JAURÈS Jean (1859-1914) homme politique. Manuscrit autographe signé « Jean Jaurès », Notre crise [5 octobre 1906] ; 12 pages in-fol.

Estimation : 1000 / 1500
Adjudication : 1 235 €
Description
Sur les difficultés financières de L’Humanité.

« Voilà bien des mois que je lutte contre les difficultés les plus graves pour soutenir ce journal. J’ai pu y réussir jusqu’ici, grâce au concours admirable d’amis désintéressés et au dévouement infatigable de tous nos camarades de l’Humanité. Maintenant, nos forces sont à bout, et si nous ne recevons pas une aide immédiate, nous succomberons au fardeau. Certes, ce journal représente déjà une force politique considérable, et qui irait grandissant à mesure que grandit le Parti socialiste. Il représenterait aussi une valeur commerciale sérieuse si nous avions du temps devant nous. Le journal, en ce moment même qui est une période de morte-saison pour les journaux politiques, vend tous les jours trente mille exemplaires, dix mille à Paris (sans compter la banlieue), dix-sept mille en banlieue et province, et il a trois mille six cents abonnés.

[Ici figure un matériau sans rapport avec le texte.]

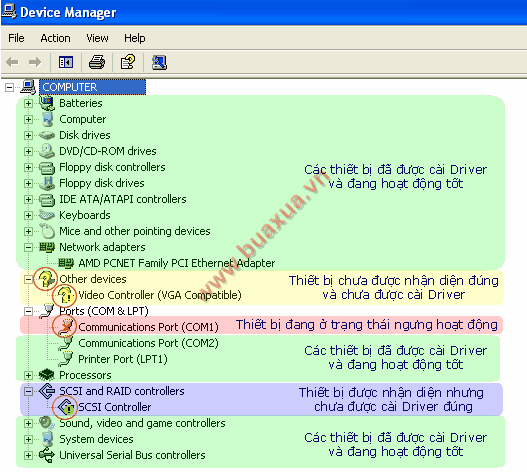Collapse the SCSI and RAID controllers node
This screenshot has width=527, height=472.
[x=29, y=391]
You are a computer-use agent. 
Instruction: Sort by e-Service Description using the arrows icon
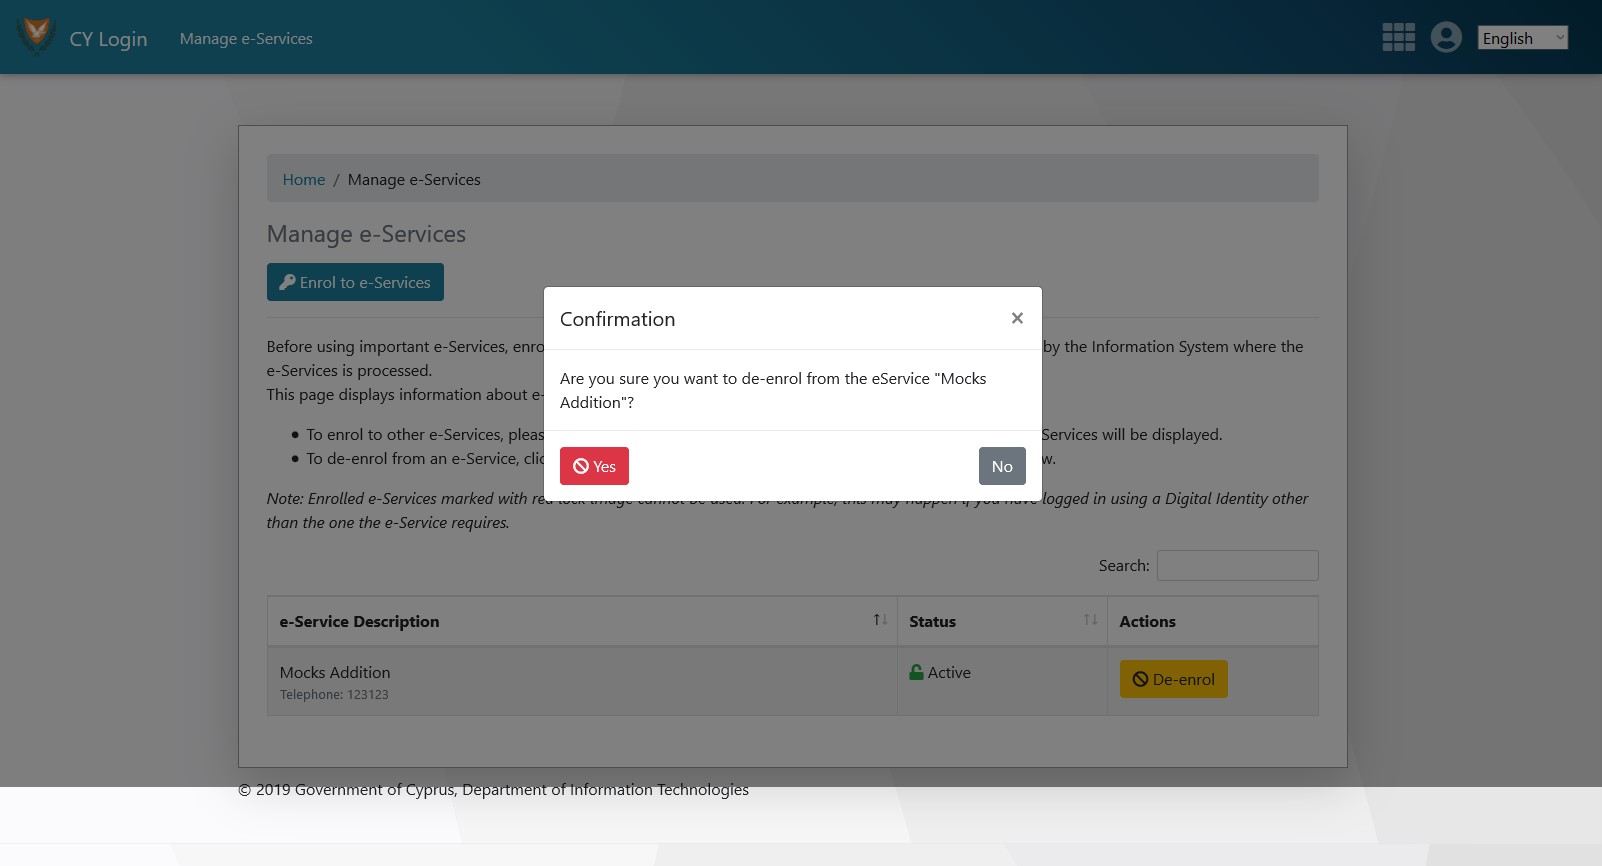pos(880,620)
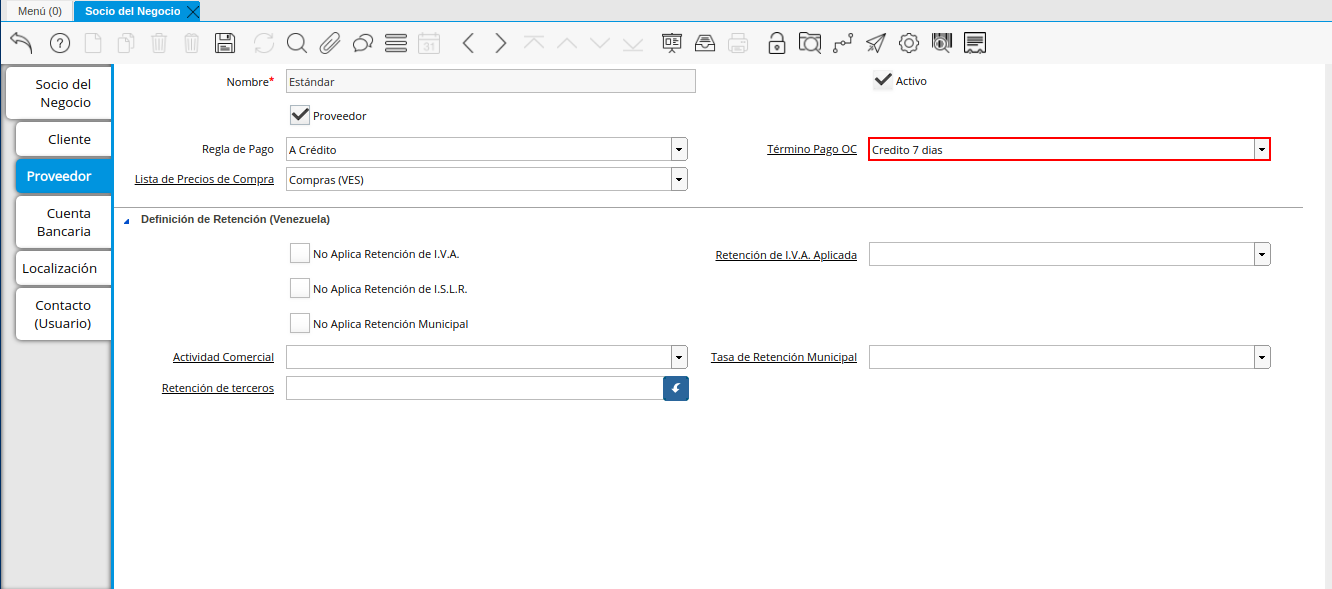This screenshot has height=589, width=1332.
Task: Go to next record arrow
Action: [501, 43]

C’est un chiffre bien faible à côté des tirages énormes de la grande presse d’information. Mais quand on songe aux difficultés inévitables que rencontre pour son développement un journal purement politique, qui n’est qu’à quatre pages et qui n’est pas outillé par de vastes capitaux, il faut reconnaître que c’est un résultat important. Malheureusement, un déficit d’environ treize mille francs par mois pèse encore sur nous, et en s’accumulant nous écrase. […] les charges présentes nous accablent, et nous sommes dans l’impossibilité matérielle et morale de continuer ».
Des concours financiers ont été proposés, mais assortis de conditions inacceptables.
« Il vaut mieux que nous disparaissions, si la vie est à ce prix, et que nous préparions la liquidation du journal dans des conditions honorables pour lui et pour nous. C’est pour moi et mes collaborateurs une douleur profonde de voir avorter l’effort de travail et d’intégrité que nous avons fait ici depuis deux ans et demi. Ce journal s’est associé aux grandes luttes d’émancipation laïque. Il a travaillé à l’œuvre si féconde de l’unité socialiste. Dans la grande bataille de mai, il a su concilier: l’énergique affirmation socialiste et prolétarienne et le devoir républicain. Toujours il a dénoncé les manœuvres ou les entraînements qui pouvaient compromettre la paix ; il s’est associé à tous les efforts de libération des peuples opprimés et du prolétariat exploité.
[…] nous sommes à bout de ressources. Pour moi, qui ai mené depuis plus d’un an, sous le fouet d’incessants soucis, une vie terriblement dure, je puis me rendre ce témoignage que je cède, non par lassitude ou lâcheté, mais à la dernière extrémité. Avant tout, nous devons sauvegarder notre intégrité politique, et morale »...

─ On joint
• un manuscrit d’un auteur non identifié, L’affaire Dreyfus. Le Bordereau (41 p. petit in-4).